Haringey as a council needs to decide what its policy is when it comes to traffic, then instruct officers to get on and deliver. I’m surprised at Zena suggesting LS is pitting residents against one another. That’s what her officers have been doing all over Haringey for years. She just doesn’t know that because the a procedure at Highways is hidden from Councillors. And Zena is one of the good ones. 

The doubts of someone like me are easily dealt with, Tom. As I’ve suggested, all it will take is a commitment to a plan to implement filtering on Wightman. 

Which I would support entirely. The whole of Haringey deserves this treatment. Wightman has been dealt with appallingly at immense cost to Haringey. The waste here is scandalous.

See you at the barricades, mon frere!

Corinna, I’m sure we all wish well for Crouch End, but not at our own expense. The Council became keenly aware of the link between traffic flows through Crouch End and Harringay during the Wightman Bridge works. Indeed it was this very link (along with the outrage from Crouch Enders) that was used as one of the chief reasons for rejecting any serious traffic control on Wightman. Against that backdrop, how on earth can the Council now seriously suggest limiting traffic through Crouch End without a corresponding action on Wightman. Surely that would be the obvious solution.
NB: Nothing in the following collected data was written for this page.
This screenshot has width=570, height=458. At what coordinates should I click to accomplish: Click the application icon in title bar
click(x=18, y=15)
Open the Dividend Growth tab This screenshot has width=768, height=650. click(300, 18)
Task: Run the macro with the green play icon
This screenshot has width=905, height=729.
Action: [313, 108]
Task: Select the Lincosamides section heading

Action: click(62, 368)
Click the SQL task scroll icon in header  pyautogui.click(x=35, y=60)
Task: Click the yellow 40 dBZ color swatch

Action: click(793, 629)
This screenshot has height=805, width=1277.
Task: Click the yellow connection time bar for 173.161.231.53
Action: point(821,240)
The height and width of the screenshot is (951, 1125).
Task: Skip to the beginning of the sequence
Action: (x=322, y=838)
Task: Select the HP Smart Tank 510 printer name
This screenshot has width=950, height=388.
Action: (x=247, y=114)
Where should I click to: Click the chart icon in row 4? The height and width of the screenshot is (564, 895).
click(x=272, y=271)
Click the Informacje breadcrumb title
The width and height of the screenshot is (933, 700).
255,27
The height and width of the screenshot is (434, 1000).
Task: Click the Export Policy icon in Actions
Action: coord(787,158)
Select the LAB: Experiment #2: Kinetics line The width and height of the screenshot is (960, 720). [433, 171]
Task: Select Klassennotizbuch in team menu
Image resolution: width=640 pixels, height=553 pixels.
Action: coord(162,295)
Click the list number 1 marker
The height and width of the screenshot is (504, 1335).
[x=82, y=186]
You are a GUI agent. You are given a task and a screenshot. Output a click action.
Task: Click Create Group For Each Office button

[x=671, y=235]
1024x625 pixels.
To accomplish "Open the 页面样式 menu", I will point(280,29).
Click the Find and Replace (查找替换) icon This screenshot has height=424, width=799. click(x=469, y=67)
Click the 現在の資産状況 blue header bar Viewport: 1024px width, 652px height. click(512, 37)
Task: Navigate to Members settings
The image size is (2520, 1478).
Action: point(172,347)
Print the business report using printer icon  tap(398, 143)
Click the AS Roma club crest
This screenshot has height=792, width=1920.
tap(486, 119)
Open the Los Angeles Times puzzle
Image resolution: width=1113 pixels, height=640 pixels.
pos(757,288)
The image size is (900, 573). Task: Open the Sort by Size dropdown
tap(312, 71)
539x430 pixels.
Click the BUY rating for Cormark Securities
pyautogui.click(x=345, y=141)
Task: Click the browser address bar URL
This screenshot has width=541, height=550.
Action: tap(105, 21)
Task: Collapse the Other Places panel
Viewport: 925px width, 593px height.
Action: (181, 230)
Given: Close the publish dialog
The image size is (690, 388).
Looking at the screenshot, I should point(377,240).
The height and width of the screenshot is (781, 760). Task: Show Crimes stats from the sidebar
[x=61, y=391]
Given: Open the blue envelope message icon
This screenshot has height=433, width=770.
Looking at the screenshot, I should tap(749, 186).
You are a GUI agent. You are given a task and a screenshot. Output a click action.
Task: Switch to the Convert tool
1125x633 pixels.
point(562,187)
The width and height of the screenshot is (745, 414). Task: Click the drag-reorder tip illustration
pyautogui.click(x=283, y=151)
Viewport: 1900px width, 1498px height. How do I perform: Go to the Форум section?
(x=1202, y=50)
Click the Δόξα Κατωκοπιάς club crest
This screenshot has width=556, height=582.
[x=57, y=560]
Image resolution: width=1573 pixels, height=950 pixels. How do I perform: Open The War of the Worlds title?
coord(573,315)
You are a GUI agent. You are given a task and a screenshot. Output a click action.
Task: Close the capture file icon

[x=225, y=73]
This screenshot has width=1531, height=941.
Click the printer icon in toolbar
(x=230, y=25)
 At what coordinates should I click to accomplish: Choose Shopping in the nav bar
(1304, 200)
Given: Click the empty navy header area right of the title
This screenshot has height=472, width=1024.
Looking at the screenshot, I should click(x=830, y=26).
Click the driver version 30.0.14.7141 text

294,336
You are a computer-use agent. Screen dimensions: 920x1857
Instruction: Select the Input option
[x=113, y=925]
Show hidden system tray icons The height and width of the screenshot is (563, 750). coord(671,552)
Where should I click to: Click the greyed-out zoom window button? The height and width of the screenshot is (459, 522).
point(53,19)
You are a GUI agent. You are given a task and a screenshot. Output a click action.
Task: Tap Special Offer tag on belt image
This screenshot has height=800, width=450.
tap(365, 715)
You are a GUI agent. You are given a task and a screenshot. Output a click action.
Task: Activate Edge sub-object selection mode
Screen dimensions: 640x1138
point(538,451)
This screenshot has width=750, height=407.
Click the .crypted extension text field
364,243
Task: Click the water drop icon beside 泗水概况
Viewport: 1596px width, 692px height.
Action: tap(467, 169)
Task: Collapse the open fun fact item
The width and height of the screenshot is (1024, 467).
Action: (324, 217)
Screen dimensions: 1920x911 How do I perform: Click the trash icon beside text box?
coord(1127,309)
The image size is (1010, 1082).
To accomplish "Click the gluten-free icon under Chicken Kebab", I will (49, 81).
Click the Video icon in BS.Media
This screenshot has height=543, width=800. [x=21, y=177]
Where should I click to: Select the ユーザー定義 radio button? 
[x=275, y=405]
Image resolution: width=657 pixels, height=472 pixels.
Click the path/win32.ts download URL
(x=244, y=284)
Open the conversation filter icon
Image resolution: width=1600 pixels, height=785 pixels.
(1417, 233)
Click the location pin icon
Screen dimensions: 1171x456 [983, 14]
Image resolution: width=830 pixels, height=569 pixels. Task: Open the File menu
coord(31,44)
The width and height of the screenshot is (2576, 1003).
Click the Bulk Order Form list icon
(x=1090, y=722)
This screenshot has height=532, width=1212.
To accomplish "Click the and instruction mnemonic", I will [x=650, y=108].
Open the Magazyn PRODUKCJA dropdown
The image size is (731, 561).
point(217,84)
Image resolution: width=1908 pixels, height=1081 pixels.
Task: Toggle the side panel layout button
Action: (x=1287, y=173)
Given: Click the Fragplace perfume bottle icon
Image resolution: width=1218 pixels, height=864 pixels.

Pretty much every option being considered for Crouch End was discounted as impractical for Wightman. I proposed road pricing and was told it was simply impractical. Yet now I see it on the Crouch End menu. Various filtering or closure schemes were proposed and discounted out of hand. Surely you can understand the frustration.

So, sure, give Crouch End its scheme, but only do so when a corresponding scheme for Wightman can be implemented to tackle the inevitable displacement and instead of making our more troubled streets even worse, bring them the same benefits being considered for Crouch End.

To be honest, I still don’t have my head around why Crouch End was chosen as the beneficiary of this scarce TfL funding when it’s hardly the area worst impacted by traffic. To say nothing of the Ladder, I’d have thought there are far more needy areas in the east and north of the borough.